PROBLEM DETAILS
Output every line of the records below as a JSON list of strings, one string per line, and leave out the blank lines.

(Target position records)
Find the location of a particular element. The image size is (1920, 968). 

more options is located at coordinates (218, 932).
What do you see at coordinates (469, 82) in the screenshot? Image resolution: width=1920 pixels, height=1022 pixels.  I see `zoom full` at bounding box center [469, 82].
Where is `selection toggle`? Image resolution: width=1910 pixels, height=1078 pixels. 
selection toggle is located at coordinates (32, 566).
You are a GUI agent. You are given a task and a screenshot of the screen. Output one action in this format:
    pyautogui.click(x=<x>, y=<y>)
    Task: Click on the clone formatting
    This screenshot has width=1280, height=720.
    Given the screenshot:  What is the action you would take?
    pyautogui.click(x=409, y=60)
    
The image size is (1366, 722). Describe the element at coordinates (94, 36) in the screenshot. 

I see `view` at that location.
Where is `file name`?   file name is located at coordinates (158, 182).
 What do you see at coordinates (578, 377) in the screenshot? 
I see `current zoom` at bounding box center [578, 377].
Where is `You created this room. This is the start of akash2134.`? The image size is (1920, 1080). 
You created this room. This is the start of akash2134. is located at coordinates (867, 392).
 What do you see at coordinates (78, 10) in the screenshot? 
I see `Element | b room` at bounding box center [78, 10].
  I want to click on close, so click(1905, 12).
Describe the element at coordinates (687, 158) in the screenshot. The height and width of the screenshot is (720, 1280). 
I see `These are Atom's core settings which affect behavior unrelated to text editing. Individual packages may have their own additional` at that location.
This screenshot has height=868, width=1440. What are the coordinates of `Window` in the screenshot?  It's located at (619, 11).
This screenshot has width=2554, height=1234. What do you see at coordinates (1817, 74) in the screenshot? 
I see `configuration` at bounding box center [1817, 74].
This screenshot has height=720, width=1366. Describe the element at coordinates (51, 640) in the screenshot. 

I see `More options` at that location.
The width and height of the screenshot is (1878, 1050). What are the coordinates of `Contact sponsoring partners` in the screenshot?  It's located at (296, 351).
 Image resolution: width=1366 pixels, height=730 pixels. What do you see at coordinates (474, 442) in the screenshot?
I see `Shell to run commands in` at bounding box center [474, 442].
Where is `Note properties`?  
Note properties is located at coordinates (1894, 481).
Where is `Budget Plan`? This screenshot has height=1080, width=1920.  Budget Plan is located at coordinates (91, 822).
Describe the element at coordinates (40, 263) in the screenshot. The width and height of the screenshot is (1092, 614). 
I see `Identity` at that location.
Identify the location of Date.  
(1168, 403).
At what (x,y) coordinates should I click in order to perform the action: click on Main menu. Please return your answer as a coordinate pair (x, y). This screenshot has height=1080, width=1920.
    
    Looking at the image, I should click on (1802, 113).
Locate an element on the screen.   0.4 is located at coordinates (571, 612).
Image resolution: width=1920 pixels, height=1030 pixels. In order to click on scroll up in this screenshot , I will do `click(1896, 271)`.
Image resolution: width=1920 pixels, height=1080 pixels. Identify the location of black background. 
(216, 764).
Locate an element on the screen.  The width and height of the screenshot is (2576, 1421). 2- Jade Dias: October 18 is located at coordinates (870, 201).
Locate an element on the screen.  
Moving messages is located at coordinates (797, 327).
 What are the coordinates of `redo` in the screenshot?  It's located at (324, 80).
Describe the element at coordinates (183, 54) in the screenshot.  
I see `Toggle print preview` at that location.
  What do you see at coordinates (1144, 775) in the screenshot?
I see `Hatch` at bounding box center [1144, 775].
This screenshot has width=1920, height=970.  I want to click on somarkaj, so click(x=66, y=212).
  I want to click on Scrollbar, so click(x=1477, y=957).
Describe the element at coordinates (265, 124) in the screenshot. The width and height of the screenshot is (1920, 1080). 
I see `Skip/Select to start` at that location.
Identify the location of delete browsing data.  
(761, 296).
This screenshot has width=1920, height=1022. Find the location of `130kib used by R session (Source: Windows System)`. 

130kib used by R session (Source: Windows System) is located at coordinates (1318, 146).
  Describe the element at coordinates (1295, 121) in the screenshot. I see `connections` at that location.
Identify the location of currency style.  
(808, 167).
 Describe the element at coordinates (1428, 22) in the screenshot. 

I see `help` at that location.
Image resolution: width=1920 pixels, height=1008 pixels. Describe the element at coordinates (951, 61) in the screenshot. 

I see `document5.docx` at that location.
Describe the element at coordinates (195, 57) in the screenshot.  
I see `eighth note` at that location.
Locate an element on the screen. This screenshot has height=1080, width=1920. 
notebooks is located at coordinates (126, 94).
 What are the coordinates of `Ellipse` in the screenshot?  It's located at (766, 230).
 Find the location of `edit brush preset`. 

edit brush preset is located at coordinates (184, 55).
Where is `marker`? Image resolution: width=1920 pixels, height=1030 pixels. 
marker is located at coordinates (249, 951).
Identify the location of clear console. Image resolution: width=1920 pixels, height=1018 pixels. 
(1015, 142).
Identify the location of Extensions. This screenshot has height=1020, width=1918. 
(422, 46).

OUTPUT FOR THIS TASK
[
  "Find the location of a particular element. The image size is (1920, 968). ",
  "more options is located at coordinates (218, 932).",
  "What do you see at coordinates (469, 82) in the screenshot? Image resolution: width=1920 pixels, height=1022 pixels.  I see `zoom full` at bounding box center [469, 82].",
  "Where is `selection toggle`? Image resolution: width=1910 pixels, height=1078 pixels. ",
  "selection toggle is located at coordinates (32, 566).",
  "You are a GUI agent. You are given a task and a screenshot of the screen. Output one action in this format:",
  "    pyautogui.click(x=<x>, y=<y>)",
  "    Task: Click on the clone formatting",
  "    This screenshot has width=1280, height=720.",
  "    Given the screenshot:  What is the action you would take?",
  "    pyautogui.click(x=409, y=60)",
  "The image size is (1366, 722). Describe the element at coordinates (94, 36) in the screenshot. ",
  "I see `view` at that location.",
  "Where is `file name`?   file name is located at coordinates (158, 182).",
  " What do you see at coordinates (578, 377) in the screenshot? ",
  "I see `current zoom` at bounding box center [578, 377].",
  "Where is `You created this room. This is the start of akash2134.`? The image size is (1920, 1080). ",
  "You created this room. This is the start of akash2134. is located at coordinates (867, 392).",
  " What do you see at coordinates (78, 10) in the screenshot? ",
  "I see `Element | b room` at bounding box center [78, 10].",
  "  I want to click on close, so click(1905, 12).",
  "Describe the element at coordinates (687, 158) in the screenshot. The height and width of the screenshot is (720, 1280). ",
  "I see `These are Atom's core settings which affect behavior unrelated to text editing. Individual packages may have their own additional` at that location.",
  "This screenshot has height=868, width=1440. What are the coordinates of `Window` in the screenshot?  It's located at (619, 11).",
  "This screenshot has width=2554, height=1234. What do you see at coordinates (1817, 74) in the screenshot? ",
  "I see `configuration` at bounding box center [1817, 74].",
  "This screenshot has height=720, width=1366. Describe the element at coordinates (51, 640) in the screenshot. ",
  "I see `More options` at that location.",
  "The width and height of the screenshot is (1878, 1050). What are the coordinates of `Contact sponsoring partners` in the screenshot?  It's located at (296, 351).",
  " Image resolution: width=1366 pixels, height=730 pixels. What do you see at coordinates (474, 442) in the screenshot?",
  "I see `Shell to run commands in` at bounding box center [474, 442].",
  "Where is `Note properties`?  ",
  "Note properties is located at coordinates (1894, 481).",
  "Where is `Budget Plan`? This screenshot has height=1080, width=1920.  Budget Plan is located at coordinates (91, 822).",
  "Describe the element at coordinates (40, 263) in the screenshot. The width and height of the screenshot is (1092, 614). ",
  "I see `Identity` at that location.",
  "Identify the location of Date.  ",
  "(1168, 403).",
  "At what (x,y) coordinates should I click in order to perform the action: click on Main menu. Please return your answer as a coordinate pair (x, y). This screenshot has height=1080, width=1920.",
  "    Looking at the image, I should click on (1802, 113).",
  "Locate an element on the screen.   0.4 is located at coordinates (571, 612).",
  "Image resolution: width=1920 pixels, height=1030 pixels. In order to click on scroll up in this screenshot , I will do `click(1896, 271)`.",
  "Image resolution: width=1920 pixels, height=1080 pixels. Identify the location of black background. ",
  "(216, 764).",
  "Locate an element on the screen.  The width and height of the screenshot is (2576, 1421). 2- Jade Dias: October 18 is located at coordinates (870, 201).",
  "Locate an element on the screen.  ",
  "Moving messages is located at coordinates (797, 327).",
  " What are the coordinates of `redo` in the screenshot?  It's located at (324, 80).",
  "Describe the element at coordinates (183, 54) in the screenshot.  ",
  "I see `Toggle print preview` at that location.",
  "  What do you see at coordinates (1144, 775) in the screenshot?",
  "I see `Hatch` at bounding box center [1144, 775].",
  "This screenshot has width=1920, height=970.  I want to click on somarkaj, so click(x=66, y=212).",
  "  I want to click on Scrollbar, so click(x=1477, y=957).",
  "Describe the element at coordinates (265, 124) in the screenshot. The width and height of the screenshot is (1920, 1080). ",
  "I see `Skip/Select to start` at that location.",
  "Identify the location of delete browsing data.  ",
  "(761, 296).",
  "This screenshot has width=1920, height=1022. Find the location of `130kib used by R session (Source: Windows System)`. ",
  "130kib used by R session (Source: Windows System) is located at coordinates (1318, 146).",
  "  Describe the element at coordinates (1295, 121) in the screenshot. I see `connections` at that location.",
  "Identify the location of currency style.  ",
  "(808, 167).",
  " Describe the element at coordinates (1428, 22) in the screenshot. ",
  "I see `help` at that location.",
  "Image resolution: width=1920 pixels, height=1008 pixels. Describe the element at coordinates (951, 61) in the screenshot. ",
  "I see `document5.docx` at that location.",
  "Describe the element at coordinates (195, 57) in the screenshot.  ",
  "I see `eighth note` at that location.",
  "Locate an element on the screen. This screenshot has height=1080, width=1920. ",
  "notebooks is located at coordinates (126, 94).",
  " What are the coordinates of `Ellipse` in the screenshot?  It's located at (766, 230).",
  " Find the location of `edit brush preset`. ",
  "edit brush preset is located at coordinates (184, 55).",
  "Where is `marker`? Image resolution: width=1920 pixels, height=1030 pixels. ",
  "marker is located at coordinates (249, 951).",
  "Identify the location of clear console. Image resolution: width=1920 pixels, height=1018 pixels. ",
  "(1015, 142).",
  "Identify the location of Extensions. This screenshot has height=1020, width=1918. ",
  "(422, 46)."
]